Rimini: il caso del formaggio da fossa
Alla fantasia gastronomica del maschio medio italiano Rimini evoca soprattutto il ricordo di pantagrueliche abbuffate, di enormi grigliate di pesce destinate a fare il paio, sul piano erotico, con le distese di fanciulle e signore abbrustolite lungo la spiaggia. È un vero peccato, perché – a parte le specialità comuni a tutta la cucina romagnola – Rimini e il suo entroterra vantano due autentiche perle: la piadina e il formaggio da fossa, due frutti di una storia crudelmente sofferta. […]
Secondo la leggenda il formaggio da fossa nasce nel 1494. È l’anno in cui i francesi invadono per la prima volta l’Italia e il re di Napoli manda contro Carlo VIII il principe ereditario, Ferrandino.

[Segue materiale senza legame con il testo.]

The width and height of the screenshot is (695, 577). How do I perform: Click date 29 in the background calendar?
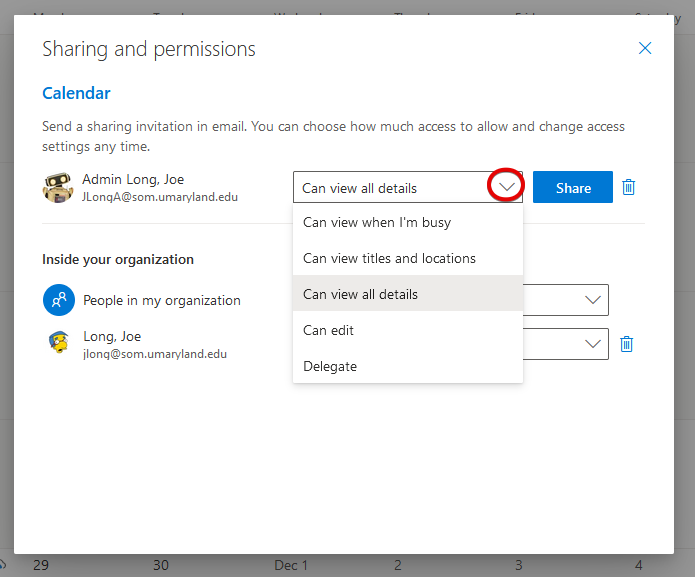tap(40, 565)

Mentre Ferrandino nobilmente si crucciava di restare inoperoso, i suoi soldati si trovavano alle prese con i problemi del vettovagliamento, sottoponendo a dure taglie i sudditi di Caterina Sforza, detta la «Madonna di Forlì». Per salvare almeno i formaggi dalle razzie napoletane, i contadini si diedero a nasconderli in alcune fosse scavate entroterra, molte volte all’interno delle loro stesse cantine. Recuperando il prodotto dopo alcuni mesi, ci si accorse che esso aveva subìto un processo di rifermentazione, acquistando un gusto piccante e una fragranza particolare.
Pantaleone da Confienza, nella sua Summa Lacticiniorum utilmente ristampata dal Consorzio del Grana Padano, descrive tecnica e pregi dell’infossamento e poiché il suo testo è del 1477, ecco sollevati i soldati napoletani in Romagna da ogni responsabilità dell’invenzione, nel bene e nel male. Il formaggio da fossa esisteva già, prima dell’invasione.
Esso merita davvero, da parte dei turisti, un rastrellamento non meno accanito di quello a cui le soldataglie sottoponevano le povere popolazioni. A un patto, però. Che i cicli biologici delle fosse siano rispettati. Tradizionalmente il formaggio veniva interrato a Ferragosto e resuscitato per Santa Caterina, il 25 novembre. Dopo questa data la fossa era lasciata a riposo, in modo che i suoi batteri riprendessero lena. Oggi la fossa viene utilizzata per trecentosessantacinque giorni all’anno, ininterrottamente. I processi fermentativi sono sottoposti a un duro stress, alteratore del gusto.